A interação entre DPOC e apneia do sono é um tema relevante na saúde pulmonares. A Doença Pulmonar Obstrutiva Crônica (DPOC) e a Síndrome da Apneia Obstrutiva do Sono (Saos) são condições que afetam a respiração e a qualidade de vida. A combinação dessas patologias impacta fortemente a força muscular e a funcionalidade dos pacientes.
Impactos Combinados de DPOC e Saos
Segundo um estudo publicado na revista Scientific Reports, a DPOC é frequentemente vista apenas sob a perspectiva da função pulmonar, mas é uma condição sistêmica. Quando a DPOC se associa à apneia do sono, os efeitos adversos na força muscular são exacerbados. Conforme destacado por Audrey Borghi Silva, coordenadora do Laboratório de Fisioterapia Cardiopulmonar da Ufscar, essa combinação pode resultar em hospitalizações frequentes e um maior risco de mortalidade.
Diferenças no Desempenho Funcional
No estudo com 44 indivíduos, os pesquisadores notaram diferenças significativas entre aqueles com DPOC isolada e aqueles com as duas condições. O grupo afetado pela sobreposição teve uma média de 26 kgf na força de preensão palmar, comparado a 30 kgf no grupo apenas com DPOC. Adicionalmente, no teste de caminhada de seis minutos, os pacientes com ambas as condições conseguiram percorrer em média 300 metros, enquanto os demais alcançaram 364 metros. Essa diferença é preocupante, pois distâncias inferiores a 350 metros naquele teste estão ligadas a um risco elevado de hospitalizações.

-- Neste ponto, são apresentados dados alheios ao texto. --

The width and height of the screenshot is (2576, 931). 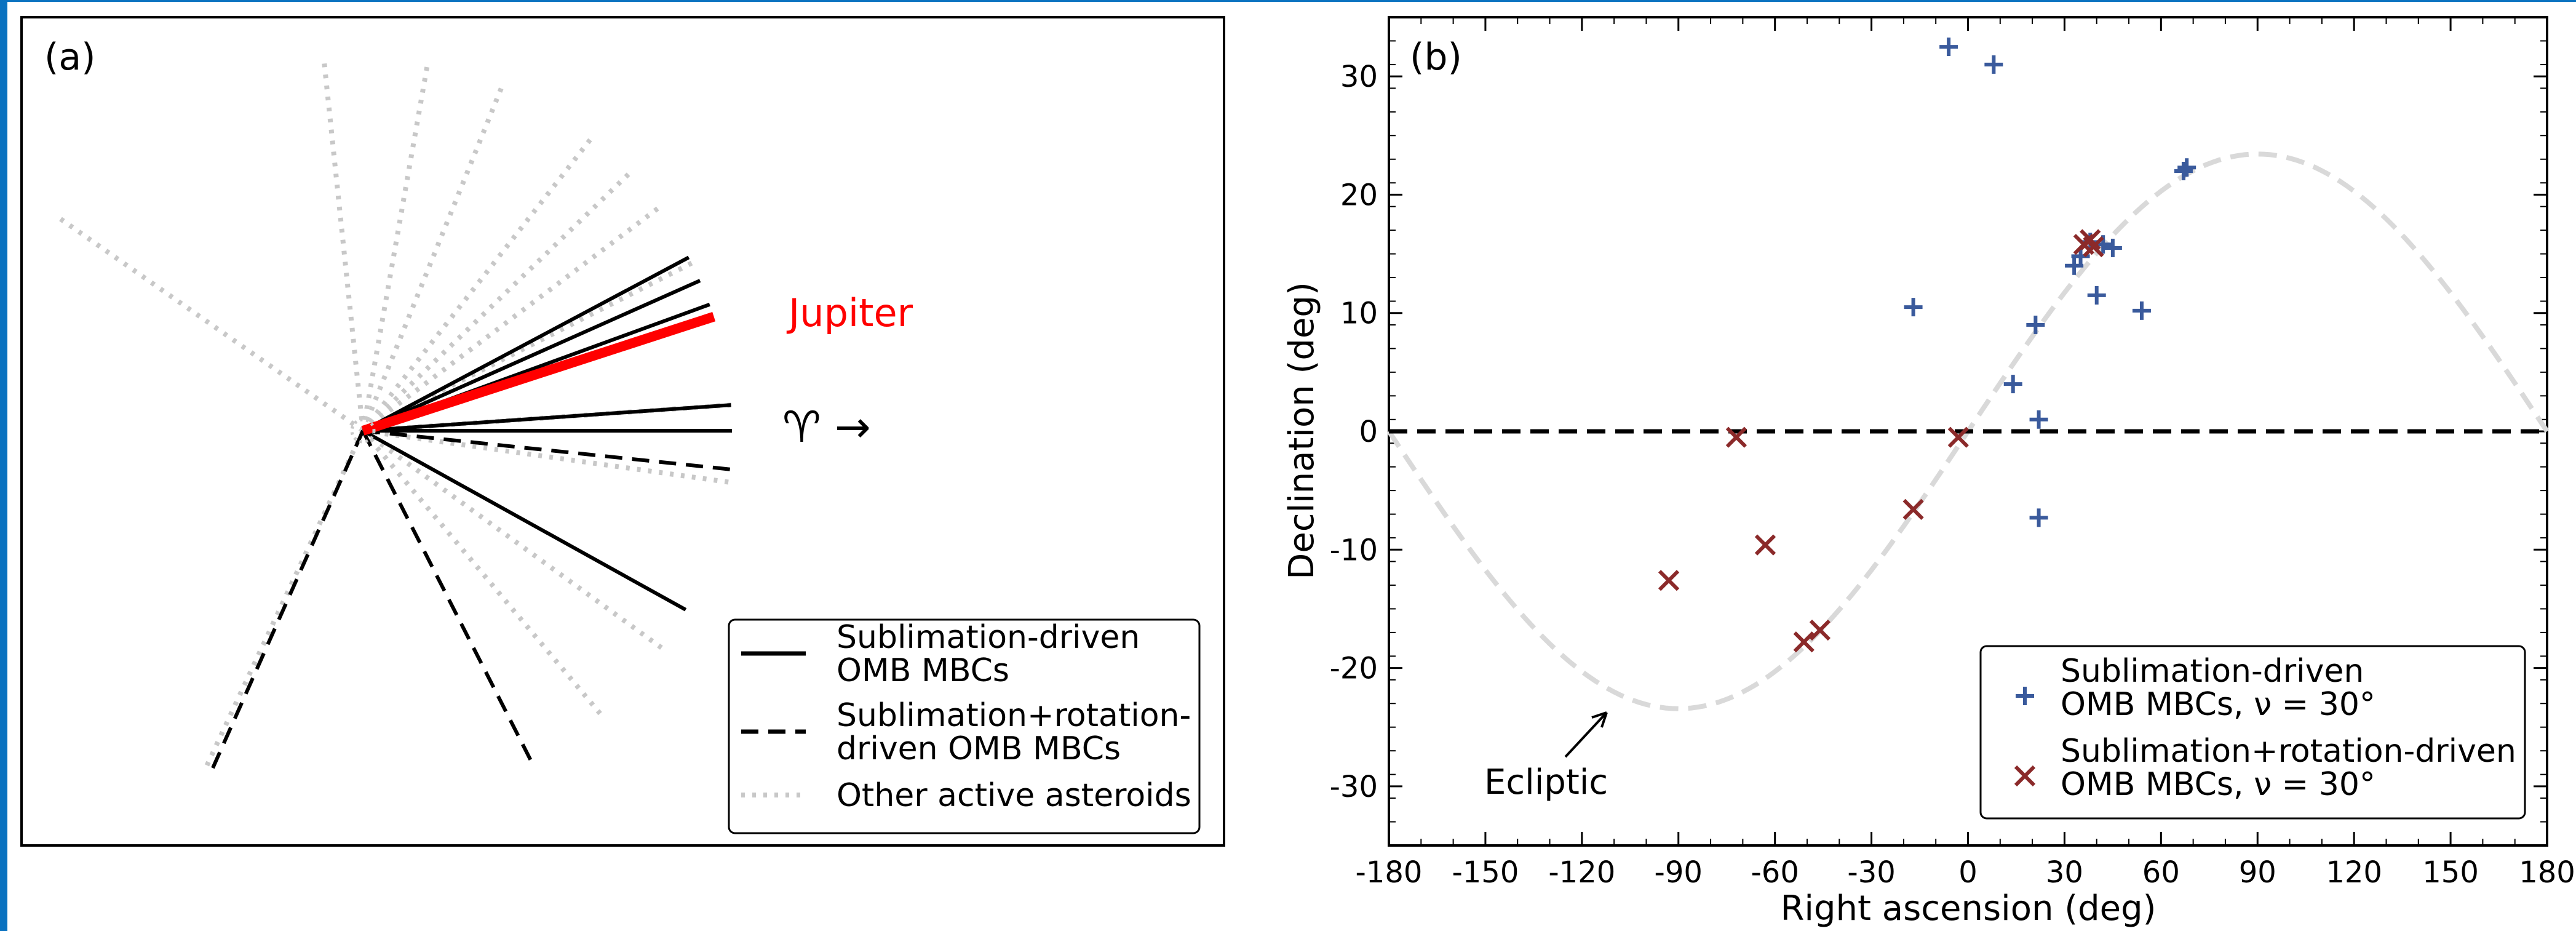 What do you see at coordinates (538, 373) in the screenshot?
I see `jupiter-ray` at bounding box center [538, 373].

O Papel da Hipóxia e da Inflamação
Os pesquisadores avaliaram a relação entre a hipoxemia noturna e a força muscular. O índice de dessaturação de oxigênio foi identificado como um dos fatores mais impactantes na perda de qualidade muscular. Patrícia Faria Camargo, pesquisadora principal do estudo, enfatiza que a hipóxia noturna intermitente pode comprometer a oxigenação tecidual, contribuindo para a perda de massa muscular. Além disso, tanto a DPOC quanto a apneia estão vinculadas à inflamação sistêmica e ao aumento do estresse oxidativo, potencializando danos musculares.

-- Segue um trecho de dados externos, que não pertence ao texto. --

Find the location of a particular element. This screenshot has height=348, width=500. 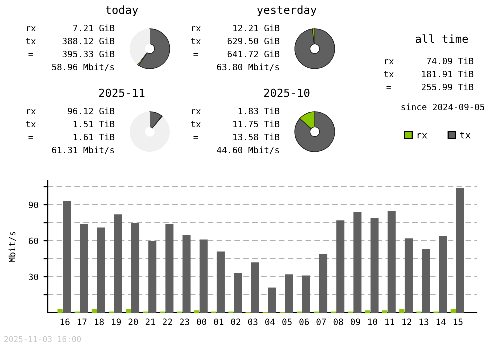

x-tick-label: 16 is located at coordinates (65, 322).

Portanto, o estudo faz um apelo à investigação dos distúrbios respiratórios do sono em pacientes com DPOC, ressaltando a importância da qualidade do sono para a saúde e o bem-estar geral. O acompanhamento contínuo e a adoção de medidas interdisciplinares são fundamentais para mitigar os efeitos tanto da DPOC quanto da apneia do sono.